Projecting 240 ship visits — six ships a week during a 39-week season — giving a 2010 income of $140,000,000 is both reasonable and conservative.

The absolute maximum that Bermuda can expect to extract from the cruise industry is $140,000,000;  and that would require  the industry to send ships so that Bermuda’s four dockspaces have a mega-ship alongside seven days a week for the whole nine-month cruising season (March to November).

 For the two quarters just passed and reported, the Minister for Tourism is reporting around 172,000 cruise visitors. That is about 48,000 or 38 per cent better than in 2009. This increased count of cruise visitors is likely to provide about $10,000,000 more in income for the two quarters.

Income

If this kind of cruise visitor increase over the 2009 figures holds to the year-end, Bermuda could easily see up to 435,000 cruise visitors by year-end.

That’s a whopping great total. It would be 22 per cent better than bumper year 2007. But it would still only provide about $90,000,000 in Income.

In 2009, total tourism income fell 17.6 per cent. It fell from 2008’s $402 million to $331 million — a drop of $71 million. Air arrival income in 2008 was $344 million (cruise was $58 million).
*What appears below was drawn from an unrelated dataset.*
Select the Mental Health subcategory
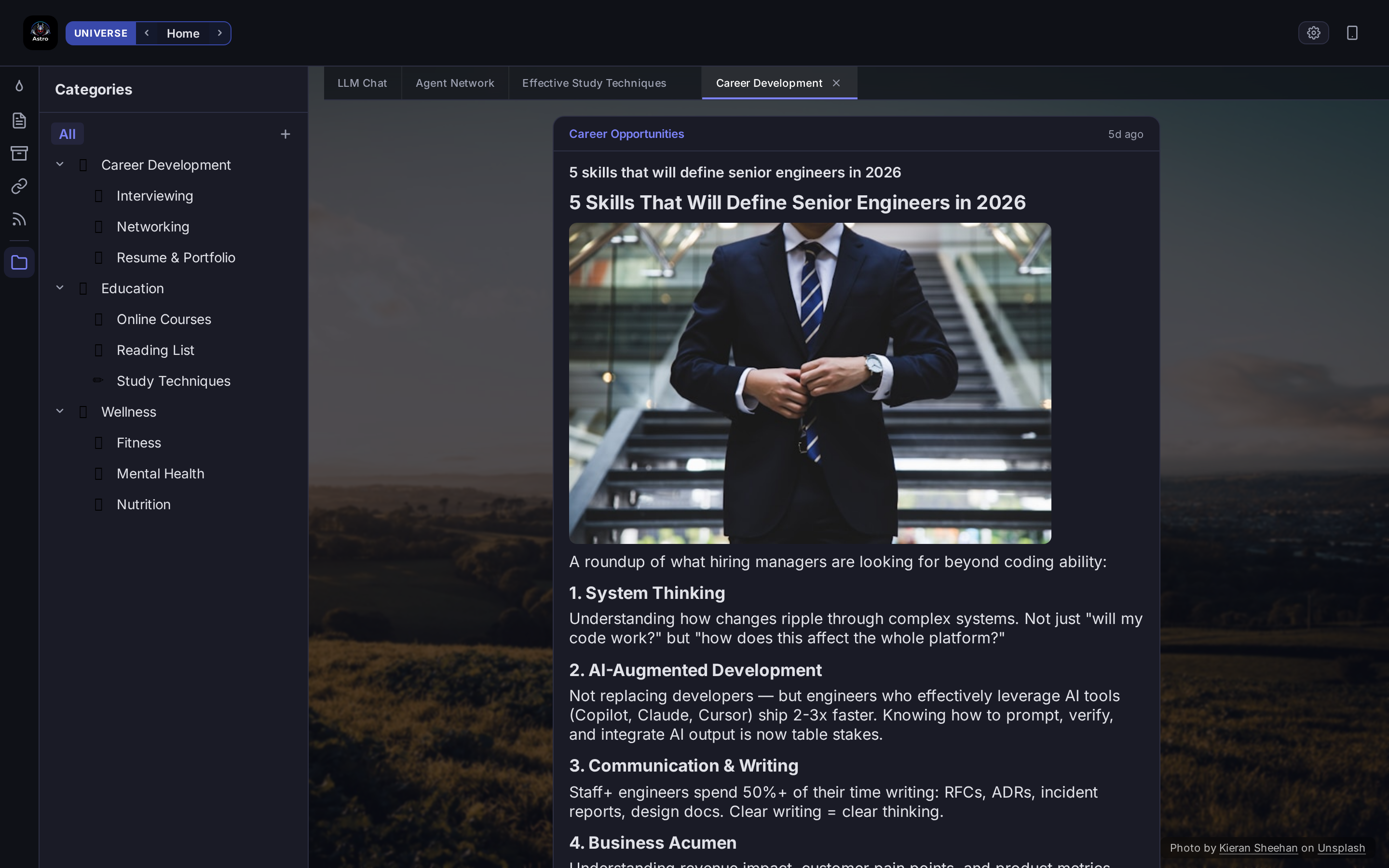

In 2009, air arrivals fell about 27,500. But income from air arrivals plummeted from $367 million to $293 million — losing $74 million.  This is the problem area. It is air arrivals that make or break Tourism. It is air arrivals that need to improve.

In 2010, there was a small first quarter decline and a small second quarter increase in air arrivals. Combined, and relative to 2009, there was a net DECREASE of 843 air arrivals. Overall, income from air arrivals for the first two quarters of 2010 will likely be about $1,000,000 LESS than the income from air arrivals in the same two quarters of 2009.
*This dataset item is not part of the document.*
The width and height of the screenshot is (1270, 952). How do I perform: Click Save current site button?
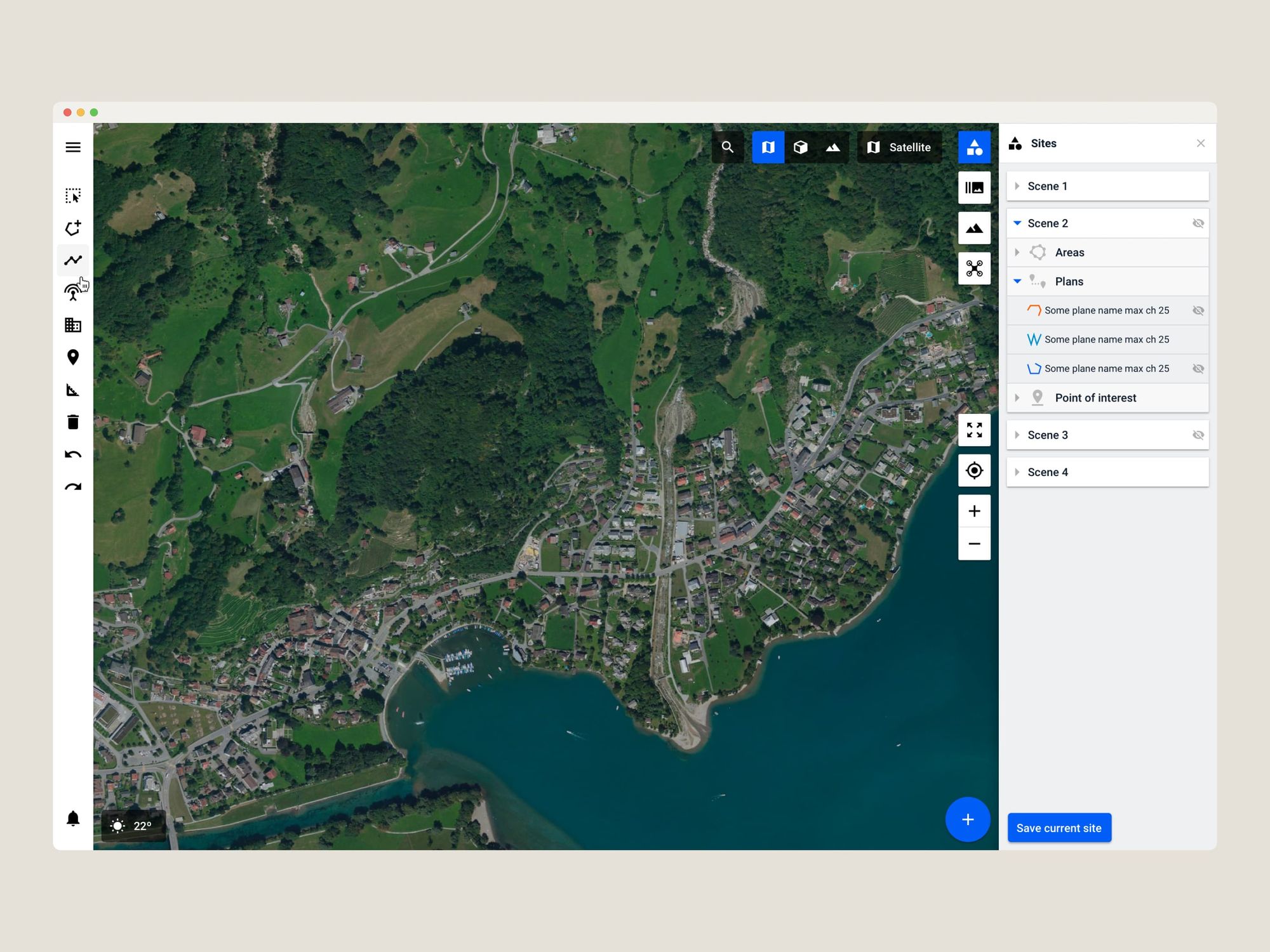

Overall, for the first two quarters of 2010, the total income from all tourist arrivals (both air and cruise) is likely to be no more than $9,000,000 (+$10 million Cruise - $1 million air).

According to the Department of Tourism 2nd Quarter Report, Bermuda got about 47,000 additional numbers of visitors. That is an increase of about 21 per cent overall, when comparing 2010 to 2009.

However, for this two quarter 21 per cent increase in numbers, Bermuda will only get about $9,000,000 more dollars. In 2009, two quarter income was $141.8 million.

For the same two quarters of 2010, my projection is $151 million, a total seven per cent increase in income from Tourism. (Dept. of Statistics will provide the definitive answer in its 3rd Qtr Bulletin, usually out in September. Watch out for it).

Do you see the arithmetic imbalance? Income seven per cent up versus arrivals 21 per cent up?

Do you see where that leads? Income growing at one pace while overall arrivals grow three times faster?

Do you see that we must watch and grow air arrivals and thus grow income faster?

I believe that we are on course to have a year in which tourist numbers could actually hit a new high of 650,000 to 680,000 all told. That would be a whopping great improvement over bumper year 2007.

However, even with this huge improvement in 2010, income would still struggle to reach and surpass $375,000,000 (cruise - $90 million; air - $285 million).

That $375,000,000 would still be seven per cent UNDER the $402 million earned in all of 2008 which, in turn, was 21 per cent down from 2007.

Gabriel’s trumpet ought not to have sounded for those numbers for the first two quarters of 2010. Those numbers are bad.